Che significa: constatazione di crudeltà, scorrettezza, venalità o
ingenerosità della donna che si è poeticamente servita e riverita.
Con le parole di Bernart de Ventadorn: «Mout l’avia gen servida
/ tro ac vas mi cor volatge; / e pus ilh no m’es cobida, / mout sui
fols, si mais la ser» («l’avevo servita molto nobilmente
finché non manifestò un animo volubile nei miei confronti, e poiché
ella non mi è destinata, sono davvero folle se la servo ancora»).
Più esplicito e iattante Raimbaut de Vaqueiras: «Ges no pres un
botacis / dona que aitals sia / c’un prenda et autre.n lais» («Non
apprezzo uno sbuffo una donna che si comporti in modo tale da
prendere uno e lasciarne un altro»).
Come accade anche ai
non-trovatori, il disamore implica deprecazione dell’amore in sé.
Folchetto, con la sua eleganza: «Amor, per so m’en soi eu recresuz
/ de vos servir, que mais no n’aurai cura; / c’aissi com mais
prez’hom laida pentura / de long, no fai cant es de pres venguz,
prezava eu vos mais can no.us conoissia» («Amore, per questo ho
abbandonato il vostro servizio e non me ne interesserò mai più;
perché così come si apprezza maggiormente un brutto dipinto da
lontano rispetto a quando è vicino, io vi apprezzavo di più quando
non vi conoscevo»).
Più spesso, ci si
risolve nella decisione di servire un’altra donna, da cui si spera
di avere miglior guiderdone (guizardo). Raimbaut d’Aurenga:
«Ar sui partitz de la pejor / c’anc fos vista ni trobada, / et am
del mon la bellazor / dompna, e la plus prezada» («ora mi sono
allontanato dalla peggiore che esista, e amo la più bella donna del
mondo, e la più valente»). Resta il diritto se non proprio
d’insultare la precedente amata (ché sarebbe contrario alle regole
della cortesia), di esporla al dileggio. Peire Cardenal: «la m’amia
no mi tenra / si ieu lieys non tenia, / ni ia de mi non iauzira /
s’ieu de lieys non iauzia» («la mia amica non mi avrà mai se io
non la posseggo, né di me godrà se io non godo di lei»).
Arguto, certo, anche se
in fondo poco originale (di rado lo è la poesia medievale, nel senso
che intendiamo oggi). Quel che forse è davvero suggestivo per il
pubblico italiano - proprio perché familiare, ma altrove introvabile
- è ciò cui il lettore di traduzioni non fa caso. Ottima la scelta
delle curatrici di mettere una versione a fronte, ma di ridurla
all’osso e di scioglierla in prosa, quasi per ricacciare
continuamente l’occhio verso il testo originale scritto in una
lingua da cui italiani, francesi, spagnoli d’oggi si sentono allo
stesso grado lontani e vicini. Si capisce perché i pionieri degli
studi trobadorici credettero (a torto, si chiarì poi) di vedere in
questa lingua la madre comune di tutte quelle neolatine di oggi.
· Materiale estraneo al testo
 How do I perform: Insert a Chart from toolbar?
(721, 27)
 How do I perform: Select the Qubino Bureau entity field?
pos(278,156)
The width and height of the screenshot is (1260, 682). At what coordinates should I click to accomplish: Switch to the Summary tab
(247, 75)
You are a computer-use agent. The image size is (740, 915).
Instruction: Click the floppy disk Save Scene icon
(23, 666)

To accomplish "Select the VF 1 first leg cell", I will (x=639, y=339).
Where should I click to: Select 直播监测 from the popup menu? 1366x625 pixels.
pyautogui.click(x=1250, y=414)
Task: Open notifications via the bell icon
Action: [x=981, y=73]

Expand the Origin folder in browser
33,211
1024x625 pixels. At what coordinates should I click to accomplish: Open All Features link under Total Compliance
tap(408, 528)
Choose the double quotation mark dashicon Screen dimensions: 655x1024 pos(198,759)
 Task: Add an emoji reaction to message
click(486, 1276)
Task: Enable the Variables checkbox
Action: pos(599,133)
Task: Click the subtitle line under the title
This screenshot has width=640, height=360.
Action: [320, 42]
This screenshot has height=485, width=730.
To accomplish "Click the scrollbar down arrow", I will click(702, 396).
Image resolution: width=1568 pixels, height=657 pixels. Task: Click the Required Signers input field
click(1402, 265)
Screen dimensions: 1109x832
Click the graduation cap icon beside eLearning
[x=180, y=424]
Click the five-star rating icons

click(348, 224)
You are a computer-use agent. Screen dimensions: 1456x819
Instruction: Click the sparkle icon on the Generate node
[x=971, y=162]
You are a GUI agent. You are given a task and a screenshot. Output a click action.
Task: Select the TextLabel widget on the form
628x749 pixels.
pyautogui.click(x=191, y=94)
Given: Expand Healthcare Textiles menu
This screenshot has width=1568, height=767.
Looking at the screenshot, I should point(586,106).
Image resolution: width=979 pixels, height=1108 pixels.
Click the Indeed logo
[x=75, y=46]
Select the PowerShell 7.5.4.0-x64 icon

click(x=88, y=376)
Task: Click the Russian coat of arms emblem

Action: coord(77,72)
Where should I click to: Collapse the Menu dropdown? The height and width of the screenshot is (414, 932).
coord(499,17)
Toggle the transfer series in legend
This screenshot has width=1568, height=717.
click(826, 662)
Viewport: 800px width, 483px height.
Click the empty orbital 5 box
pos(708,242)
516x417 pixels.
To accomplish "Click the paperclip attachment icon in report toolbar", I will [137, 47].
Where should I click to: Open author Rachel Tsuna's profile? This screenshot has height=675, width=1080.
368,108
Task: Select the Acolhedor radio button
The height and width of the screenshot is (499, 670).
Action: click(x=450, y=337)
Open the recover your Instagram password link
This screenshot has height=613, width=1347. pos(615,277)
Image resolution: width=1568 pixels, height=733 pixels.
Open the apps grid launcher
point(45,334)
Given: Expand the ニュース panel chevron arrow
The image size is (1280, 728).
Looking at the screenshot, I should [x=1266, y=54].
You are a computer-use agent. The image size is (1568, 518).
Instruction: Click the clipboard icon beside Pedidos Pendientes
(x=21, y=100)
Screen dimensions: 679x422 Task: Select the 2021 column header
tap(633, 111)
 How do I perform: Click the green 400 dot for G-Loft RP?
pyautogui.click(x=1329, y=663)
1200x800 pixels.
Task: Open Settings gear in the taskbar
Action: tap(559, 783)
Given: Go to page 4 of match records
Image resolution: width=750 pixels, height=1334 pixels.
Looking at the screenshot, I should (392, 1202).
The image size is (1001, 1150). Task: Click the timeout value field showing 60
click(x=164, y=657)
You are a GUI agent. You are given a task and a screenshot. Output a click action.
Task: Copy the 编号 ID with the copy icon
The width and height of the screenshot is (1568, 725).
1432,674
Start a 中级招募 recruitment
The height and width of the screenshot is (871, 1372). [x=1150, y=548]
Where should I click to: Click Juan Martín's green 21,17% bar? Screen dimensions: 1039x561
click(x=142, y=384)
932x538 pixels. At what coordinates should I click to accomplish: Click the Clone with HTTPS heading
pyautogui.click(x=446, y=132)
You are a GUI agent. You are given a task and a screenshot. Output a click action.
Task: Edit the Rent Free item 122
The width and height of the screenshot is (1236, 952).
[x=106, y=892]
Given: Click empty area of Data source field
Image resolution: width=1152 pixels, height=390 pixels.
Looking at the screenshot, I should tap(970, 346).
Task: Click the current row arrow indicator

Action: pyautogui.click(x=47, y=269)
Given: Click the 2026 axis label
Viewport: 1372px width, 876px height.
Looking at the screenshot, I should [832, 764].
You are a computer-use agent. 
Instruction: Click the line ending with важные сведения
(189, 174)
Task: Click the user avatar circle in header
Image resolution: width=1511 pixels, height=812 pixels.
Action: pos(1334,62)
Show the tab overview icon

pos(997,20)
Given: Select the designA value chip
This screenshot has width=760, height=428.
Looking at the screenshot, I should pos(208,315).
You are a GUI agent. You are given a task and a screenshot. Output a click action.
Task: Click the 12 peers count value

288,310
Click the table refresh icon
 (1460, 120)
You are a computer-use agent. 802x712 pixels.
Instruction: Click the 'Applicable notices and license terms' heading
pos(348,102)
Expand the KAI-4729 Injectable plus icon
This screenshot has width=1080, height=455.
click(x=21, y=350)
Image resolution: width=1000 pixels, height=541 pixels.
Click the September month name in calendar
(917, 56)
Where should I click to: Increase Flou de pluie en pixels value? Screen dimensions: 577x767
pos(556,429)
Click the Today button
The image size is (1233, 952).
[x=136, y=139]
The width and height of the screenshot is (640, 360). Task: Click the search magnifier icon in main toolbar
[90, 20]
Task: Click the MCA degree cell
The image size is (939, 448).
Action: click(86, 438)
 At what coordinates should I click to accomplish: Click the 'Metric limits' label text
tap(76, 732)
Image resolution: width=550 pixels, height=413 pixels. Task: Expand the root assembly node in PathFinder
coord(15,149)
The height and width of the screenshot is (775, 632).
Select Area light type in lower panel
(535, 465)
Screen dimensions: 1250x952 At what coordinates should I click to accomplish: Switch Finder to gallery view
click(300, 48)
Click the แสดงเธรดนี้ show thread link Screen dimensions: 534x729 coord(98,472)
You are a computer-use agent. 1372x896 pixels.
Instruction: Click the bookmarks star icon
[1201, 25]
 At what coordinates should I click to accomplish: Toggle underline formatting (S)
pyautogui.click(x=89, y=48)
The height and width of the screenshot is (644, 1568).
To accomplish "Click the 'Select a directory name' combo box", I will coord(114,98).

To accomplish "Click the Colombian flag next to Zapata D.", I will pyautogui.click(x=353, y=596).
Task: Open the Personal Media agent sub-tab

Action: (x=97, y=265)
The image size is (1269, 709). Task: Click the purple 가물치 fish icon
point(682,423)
Ecco: è forse la lingua dei trovatori - di fatto dimenticata o
trascurata per secoli - a regalare il piacere maggiore a chi oggi la
legge con occhi diversi da quelli dello studioso: una lingua
difficile ma non impenetrabile, straniante e divertente, in cui si
sperimenta nel modo più concreto la distanza, e insieme la mirabile
familiarità di questi amorosi disamorati.